◆ **WORK TO BE COMPLETED**:
Using the records below, write out again exactly the lines that begin at the line containing "This screenshot has width=1024, height=713." and end at the line containing "Task: Expand the", and no other lines.

◆ **INPUT MATERIAL**:
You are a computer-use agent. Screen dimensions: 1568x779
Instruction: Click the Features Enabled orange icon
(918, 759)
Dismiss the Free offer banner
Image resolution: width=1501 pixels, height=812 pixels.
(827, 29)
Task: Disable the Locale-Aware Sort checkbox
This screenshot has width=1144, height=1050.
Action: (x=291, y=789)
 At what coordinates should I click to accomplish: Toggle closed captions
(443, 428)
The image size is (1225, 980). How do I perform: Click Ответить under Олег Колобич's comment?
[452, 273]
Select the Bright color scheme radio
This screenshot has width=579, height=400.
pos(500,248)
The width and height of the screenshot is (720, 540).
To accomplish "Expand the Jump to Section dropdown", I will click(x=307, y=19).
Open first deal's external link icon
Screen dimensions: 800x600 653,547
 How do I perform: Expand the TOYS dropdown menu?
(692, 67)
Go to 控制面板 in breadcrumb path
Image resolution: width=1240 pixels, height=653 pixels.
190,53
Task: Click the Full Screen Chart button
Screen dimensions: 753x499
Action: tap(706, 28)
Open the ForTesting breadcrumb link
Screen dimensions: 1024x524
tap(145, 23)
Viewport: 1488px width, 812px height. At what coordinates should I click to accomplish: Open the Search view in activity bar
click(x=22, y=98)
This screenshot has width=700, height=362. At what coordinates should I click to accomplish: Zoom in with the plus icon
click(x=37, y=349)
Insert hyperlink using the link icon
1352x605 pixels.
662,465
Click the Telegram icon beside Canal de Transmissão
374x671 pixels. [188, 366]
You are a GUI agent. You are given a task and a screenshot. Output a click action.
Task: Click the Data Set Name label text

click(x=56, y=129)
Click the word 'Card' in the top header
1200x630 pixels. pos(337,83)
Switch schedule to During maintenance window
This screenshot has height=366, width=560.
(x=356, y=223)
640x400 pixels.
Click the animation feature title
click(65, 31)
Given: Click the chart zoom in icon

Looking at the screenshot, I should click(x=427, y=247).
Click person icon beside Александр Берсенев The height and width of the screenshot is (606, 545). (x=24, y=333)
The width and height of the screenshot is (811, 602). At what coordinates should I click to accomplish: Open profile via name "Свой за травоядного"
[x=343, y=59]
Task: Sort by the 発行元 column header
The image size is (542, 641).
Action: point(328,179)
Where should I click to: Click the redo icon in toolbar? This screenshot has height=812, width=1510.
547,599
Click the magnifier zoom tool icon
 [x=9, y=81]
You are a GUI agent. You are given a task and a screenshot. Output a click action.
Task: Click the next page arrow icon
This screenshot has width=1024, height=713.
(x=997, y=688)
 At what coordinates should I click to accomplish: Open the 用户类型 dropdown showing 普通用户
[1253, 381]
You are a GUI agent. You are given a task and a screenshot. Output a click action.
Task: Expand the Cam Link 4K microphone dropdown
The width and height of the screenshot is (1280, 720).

◆ **EXERCISE RESULT**:
This screenshot has width=1024, height=713.
(x=997, y=688)
 At what coordinates should I click to accomplish: Open the 用户类型 dropdown showing 普通用户
[1253, 381]
You are a GUI agent. You are given a task and a screenshot. Output a click action.
Task: Expand the Cam Link 4K microphone dropdown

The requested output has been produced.